# Cleaning Rust off of a lathe



## Jimmy Powell

I have had my lathe in outside storage for a few months and have moved it back into our garage. I have purchased some T-9 to aid in cleaning the rust off my lathe. Would it be appropriate to use steel wool with the T-9 to clean the rust.

Jimmy Powell


----------



## Monty

IIRC the T-9 is more for rust protection than removal.
I've used the Scotch brite style pads on my random orbital sander to speed things up a bit.
Once clean, don't forget to use wood paste was or the T-9 to protect the ways from rust.


----------



## woodgraver

I have used the Rust Free product in that line and just needed a green scrub pad, but then I have never had to bring something back from outside storage. At the most it was just condensation caused by using a propane heater.


----------



## jasontg99

I use sandpaper and a sanding block.  I start at the highest grit I can while still being aggressive enough to remove the rust.  Then I move to a higher grit to get a nice shine.  Finally I coat it with a good wax for protection and frictionless movement of the material being cut.


----------



## seamus7227

I typically use 0000 steel wool to clean up the rust, of course it depends on how deep that rust is, hopefully its just topical. Once that is cleaned up, i use Johnson's paste wax and rub a couple of coats on and wipe off the remaining with a clean t-shirt. tailstock will slide like a charm! I do this about once a week to my lathe and scroll saw table as routine maintenance so i dont have to worry about rust. I have found that on my scroll saw table where i rest my hands(when holding an object to cut) that within a couple of weeks, the moisture in my skin will cause rust to form. makes sense now, but for a while there i couldnt figure out where in the heck it was coming from, it was always in the same two areas


----------



## MartinPens

I saw a Mythbusters episode where the best rust cleaner ended up being diet soda!  : )  Good luck.


----------



## GoatRider

MartinPens said:


> I saw a Mythbusters episode where the best rust cleaner ended up being diet soda!  : )  Good luck.
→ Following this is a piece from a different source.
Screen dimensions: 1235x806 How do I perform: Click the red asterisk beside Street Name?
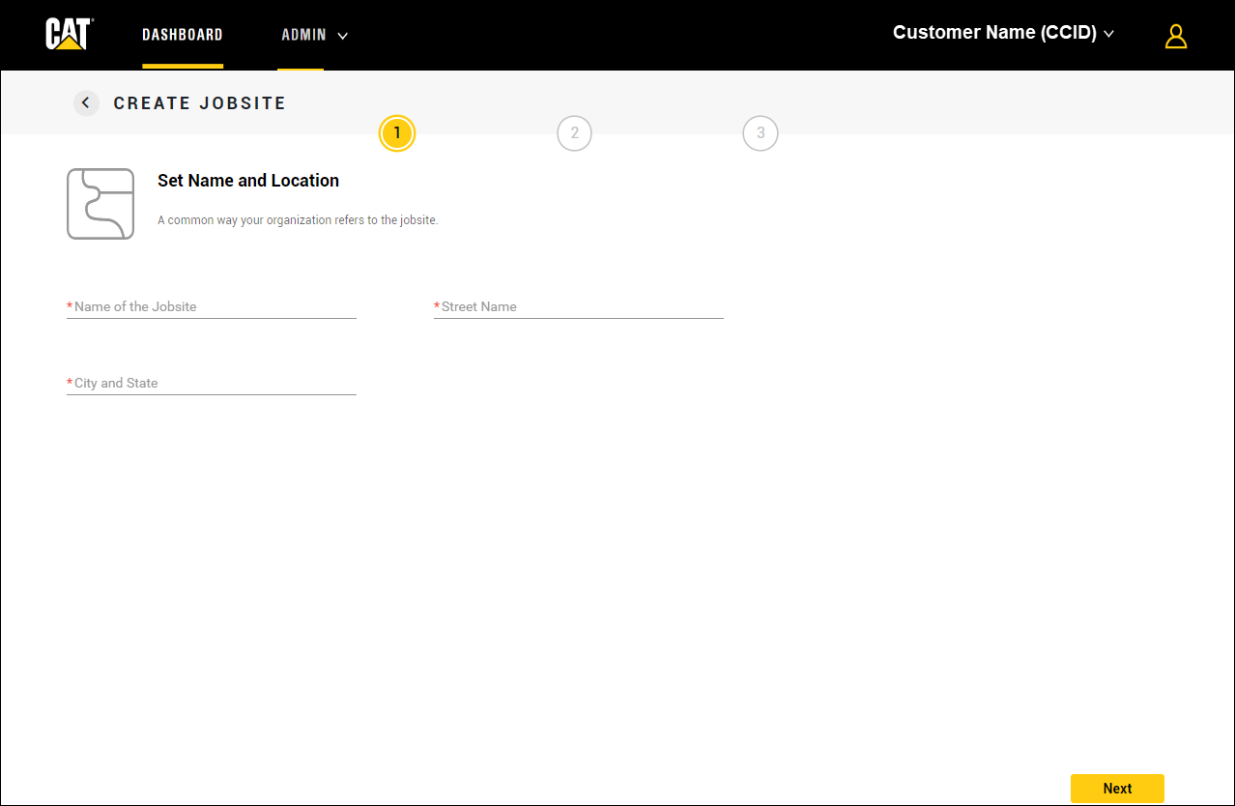coord(437,305)
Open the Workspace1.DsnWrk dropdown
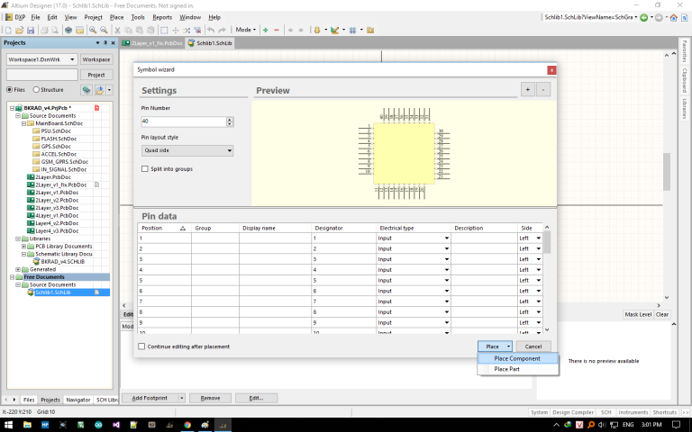Viewport: 692px width, 432px height. (x=41, y=59)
That would be the phosphoric acid. If you want a stronger version that sticks, use Naval Jelly.


----------



## Jimmy Powell

*Thanks*

Thanks for all the advice.

Jimmy Powell


----------



## PenMan1

Before using the very expensive Boeshield T9, you should apply a generous coating of either naval jelly or hog snott (motorcycle rust remover) and let the pink jelly sit undisturbed  for 20 minutes. Then remove the "pilled up" rust with WD40, a putty applicator and a scotch bite abrasive pad.  I WOULD NEVER APPLY SANDPAPER TO THE BED OF MY LATHE, but there are many opinions on this.
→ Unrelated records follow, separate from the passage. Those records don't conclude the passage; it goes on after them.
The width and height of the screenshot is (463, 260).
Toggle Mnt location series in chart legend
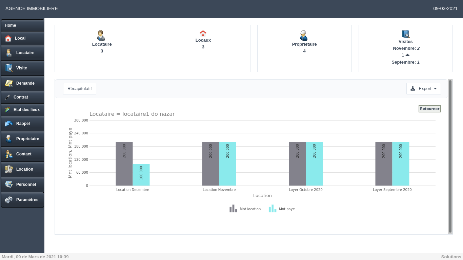pyautogui.click(x=245, y=209)
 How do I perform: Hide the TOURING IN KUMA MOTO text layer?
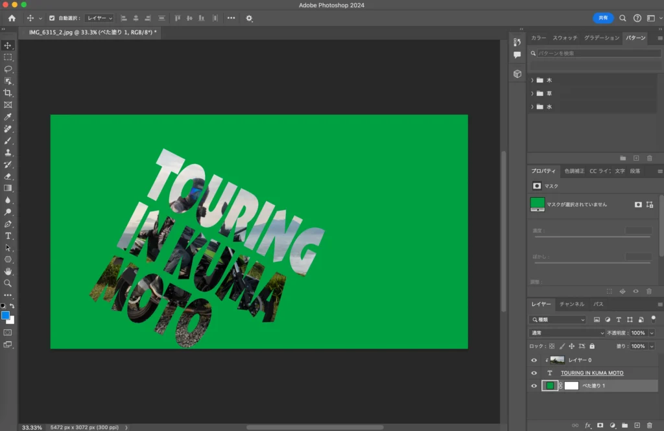(534, 373)
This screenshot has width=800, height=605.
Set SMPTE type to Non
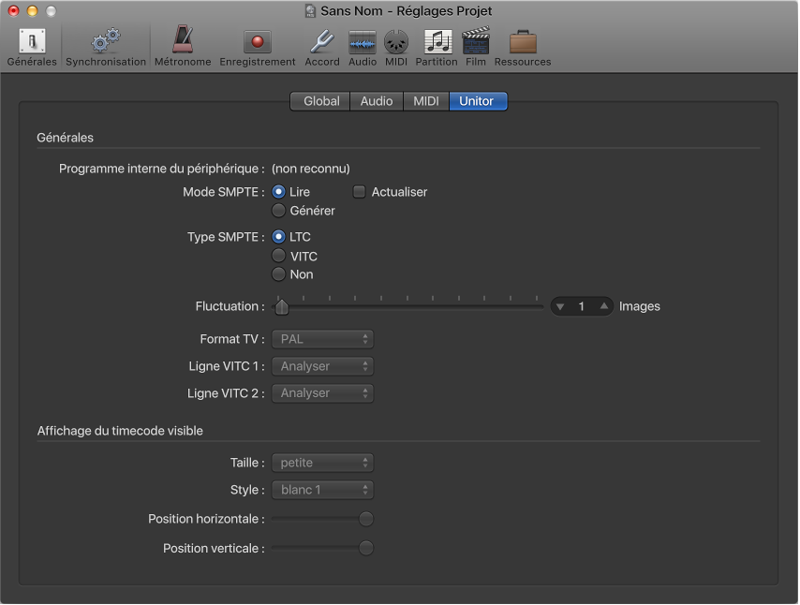point(278,274)
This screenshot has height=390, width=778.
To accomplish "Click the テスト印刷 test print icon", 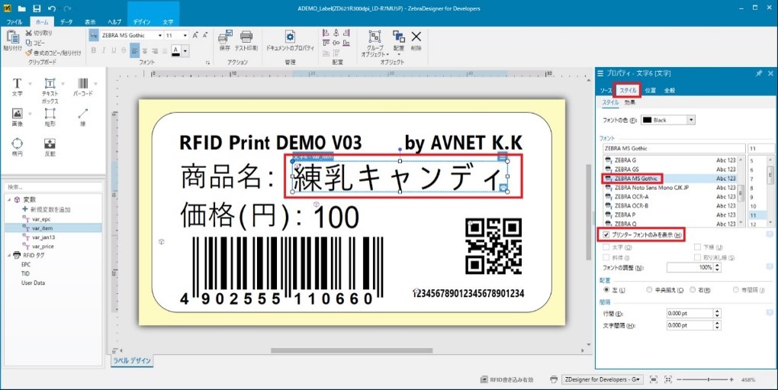I will pos(246,40).
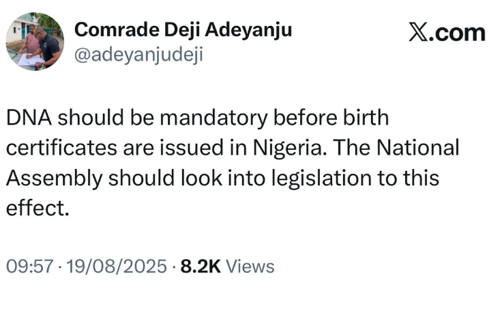Click the word "Comrade" in the display name

pyautogui.click(x=108, y=29)
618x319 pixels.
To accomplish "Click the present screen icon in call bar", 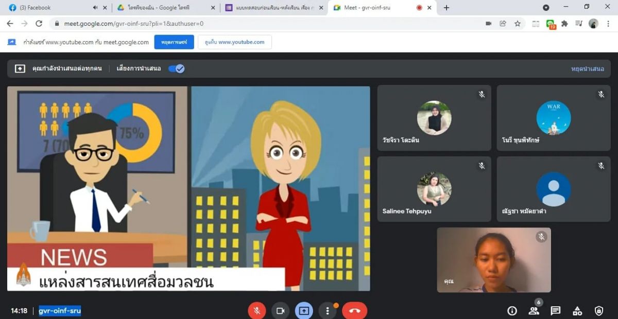I will tap(304, 311).
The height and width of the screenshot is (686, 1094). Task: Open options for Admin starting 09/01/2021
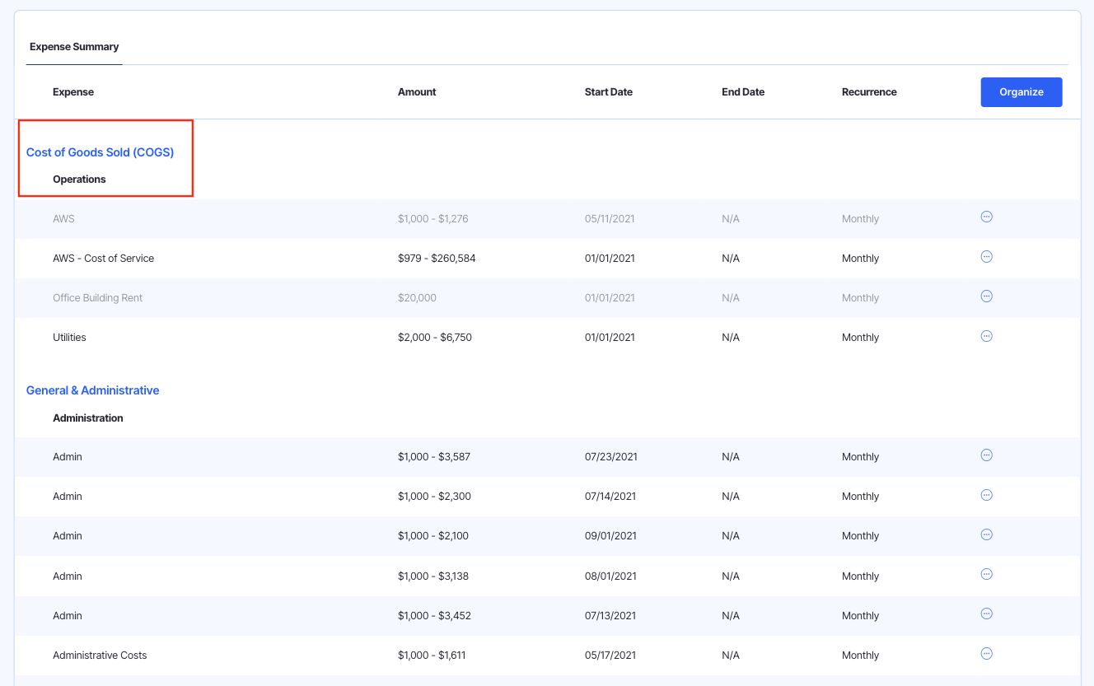tap(986, 534)
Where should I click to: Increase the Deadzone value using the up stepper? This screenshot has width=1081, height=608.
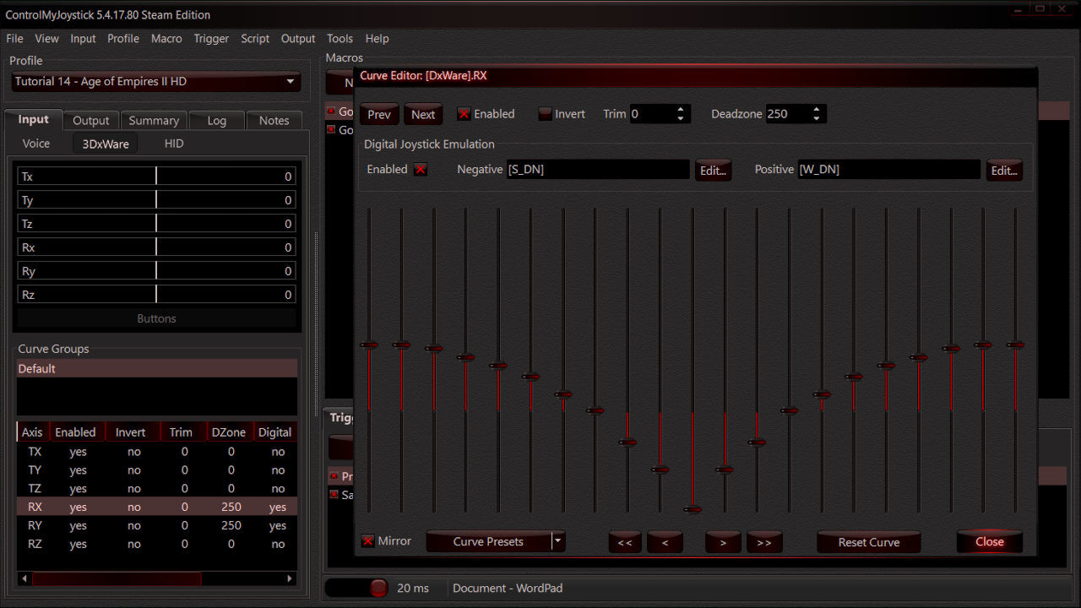(816, 108)
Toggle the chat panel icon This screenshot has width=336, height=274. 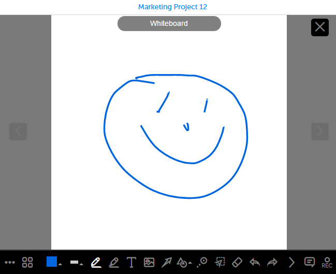(x=310, y=262)
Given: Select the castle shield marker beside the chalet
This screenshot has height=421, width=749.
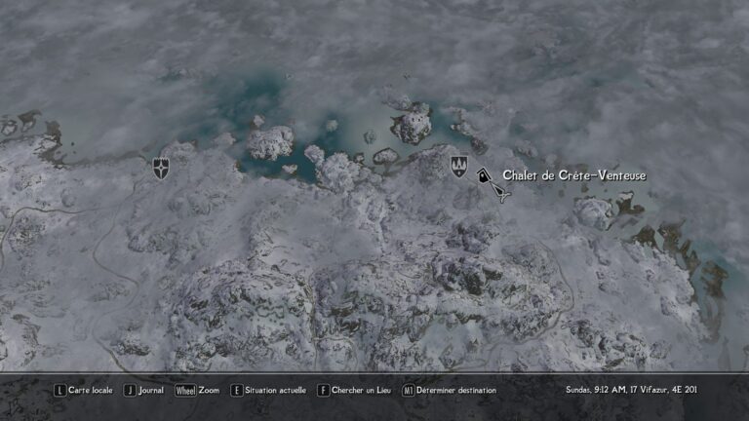Looking at the screenshot, I should tap(458, 167).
If the first "snott" application did not remove all the rust, keep repeating applications until all rust is dissolved. TAKE CARE TO KEEP THE PINK JELLY OFF OF PAINTED PARTS AS BOTH NAVAL JELLY AND HOG SNOTT WILL REMOVE PAINT.

AFTER all rust has bee removed, clean again with WD40 and towel dry. THEN apply one generous coat of T-9. Allow the Boeshield to dry completely, then apply a second coat.

Then a monthly re-application of T-9 should keep the rust from reappearing.


----------



## PenMan1

GoatRider said:


> MartinPens said:
> 
> 
> 
> I saw a Mythbusters episode where the best rust cleaner ended up being diet soda!  : )  Good luck.
> 
> 
> 
> 
> That would be the phosphoric acid. If you want a stronger version that sticks, use Naval Jelly.
Click to expand...


That is exactly correct....... AND people wonder why the shouldn't drink diet sodas. They are SUGAR FREE.....blink, blink


----------



## GoatRider

PenMan1 said:


> GoatRider said:
> 
> 
> 
> 
> 
> MartinPens said:
> 
> 
> 
> I saw a Mythbusters episode where the best rust cleaner ended up being diet soda!  : )  Good luck.
> 
> 
> 
> 
> That would be the phosphoric acid. If you want a stronger version that sticks, use Naval Jelly.
> 
> Click to expand...
> 
> 
> That is exactly correct....... AND people wonder why the shouldn't drink diet sodas. They are SUGAR FREE.....blink, blink
Click to expand...


Sugar colas have phosphoric also. It's there to give it the tangy taste.


----------



## jasontg99

AND people wonder why the shouldn't drink  diet sodas. They are SUGAR FREE.....blink, blink



How else are you going to keep your insides clean?


----------



## TerryDowning

I'm surprised no one has mentioned evapo-rust or crud cutter.
Excellent deoxidizers, no acid. I have used Crud Cutter with great effect when restoring some hand planes. I have heard great things about evapo-rust as well.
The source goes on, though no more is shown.